» **HOW TO COMPLETE THIS TASK**
Find each line of the entries with the string "click", please, and copy it.

» **MATERIAL SUPPLIED**

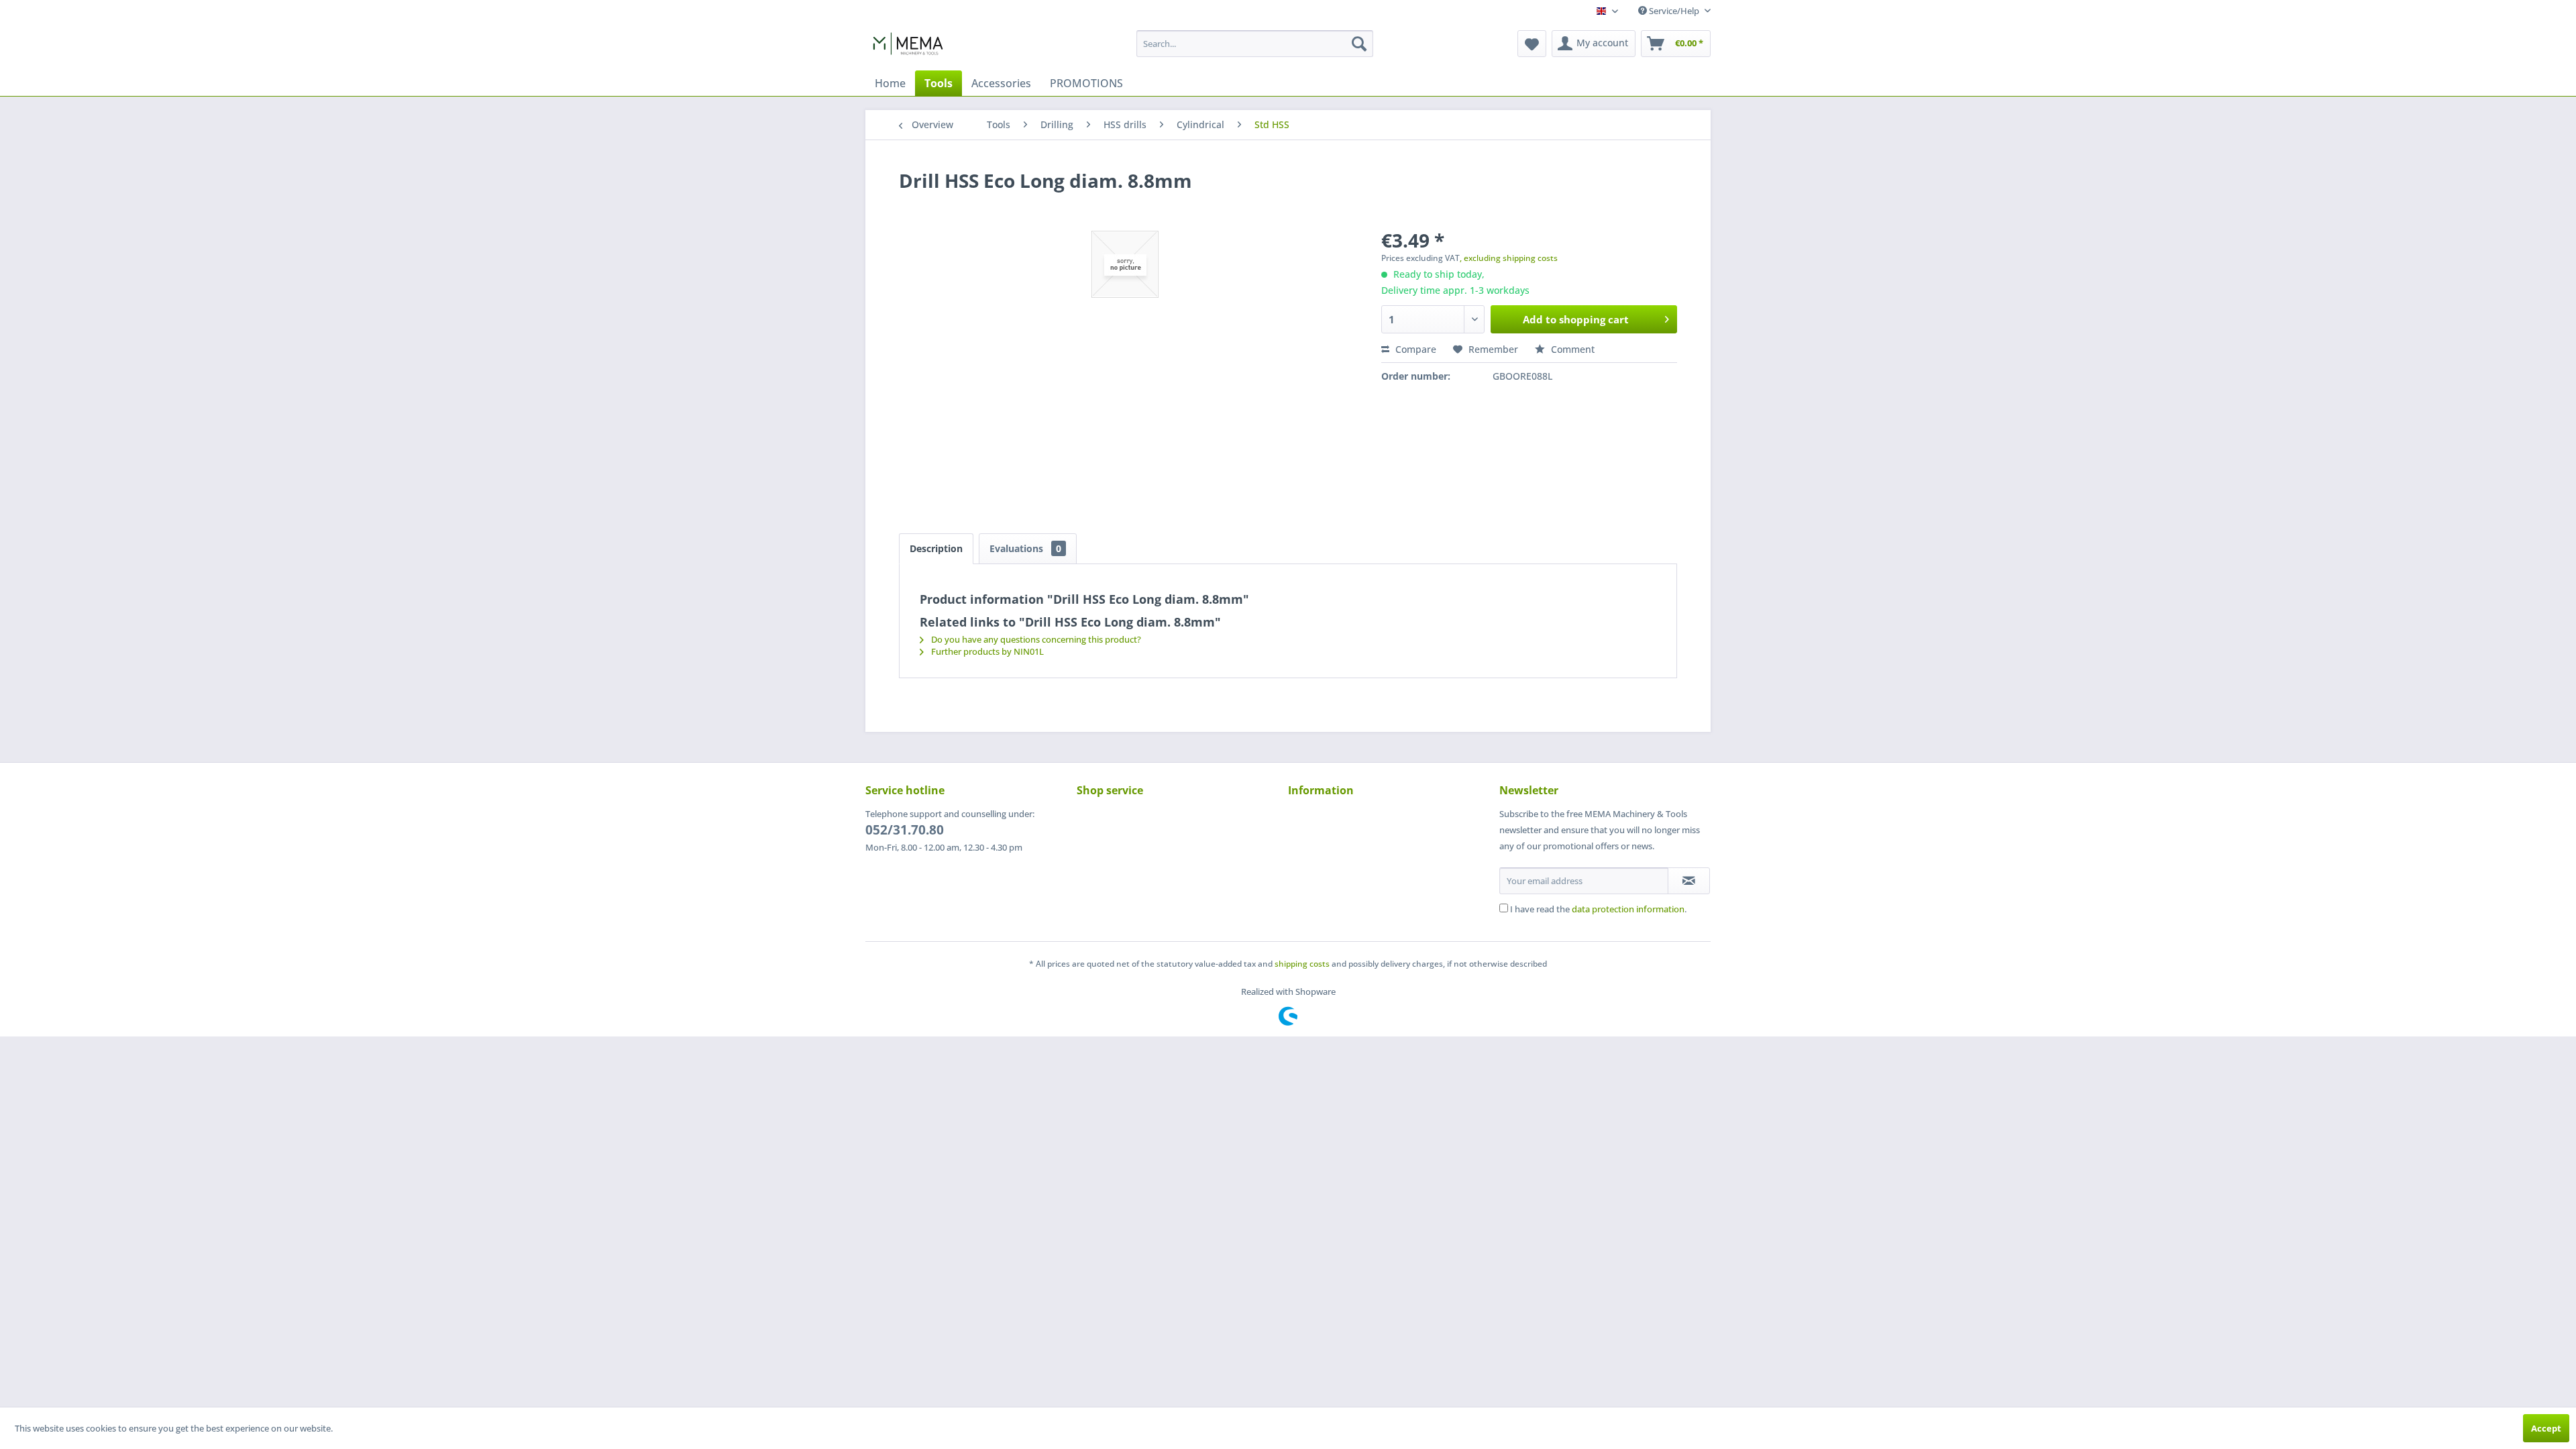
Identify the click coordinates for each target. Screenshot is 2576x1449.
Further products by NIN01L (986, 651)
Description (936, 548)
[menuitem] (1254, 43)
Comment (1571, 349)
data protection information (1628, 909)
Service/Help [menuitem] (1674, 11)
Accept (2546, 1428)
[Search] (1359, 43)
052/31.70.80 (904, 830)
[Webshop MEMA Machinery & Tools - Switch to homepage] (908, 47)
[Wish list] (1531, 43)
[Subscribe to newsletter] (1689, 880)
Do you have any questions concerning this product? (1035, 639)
* * *
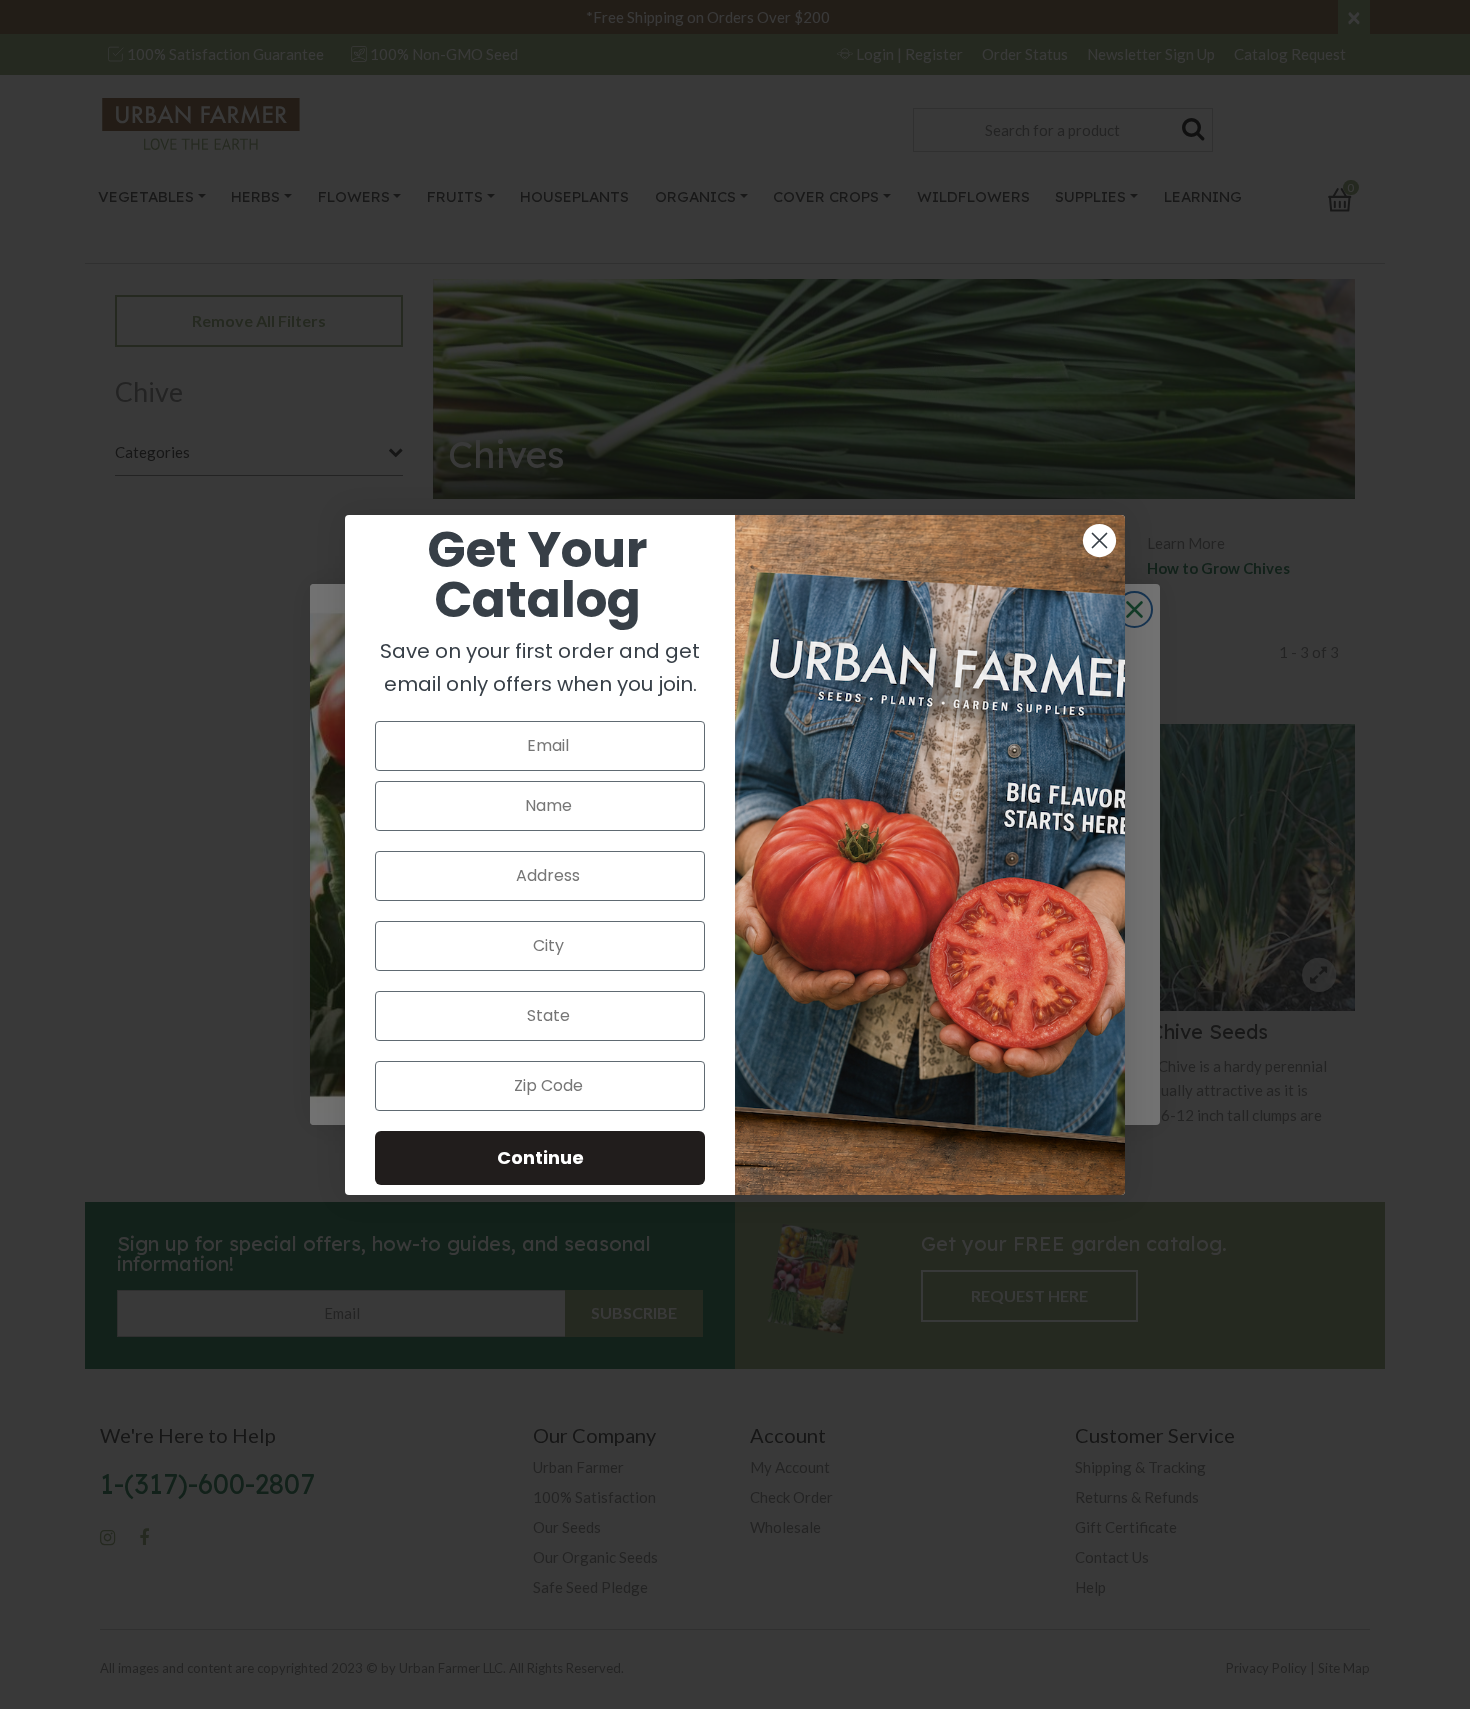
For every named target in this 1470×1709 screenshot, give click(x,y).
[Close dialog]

» **YOUR RESPONSE**
Identify the click coordinates for each target. Screenshot is 2576x1449.
For every named target in this 1470×1709 screenshot, give click(x,y).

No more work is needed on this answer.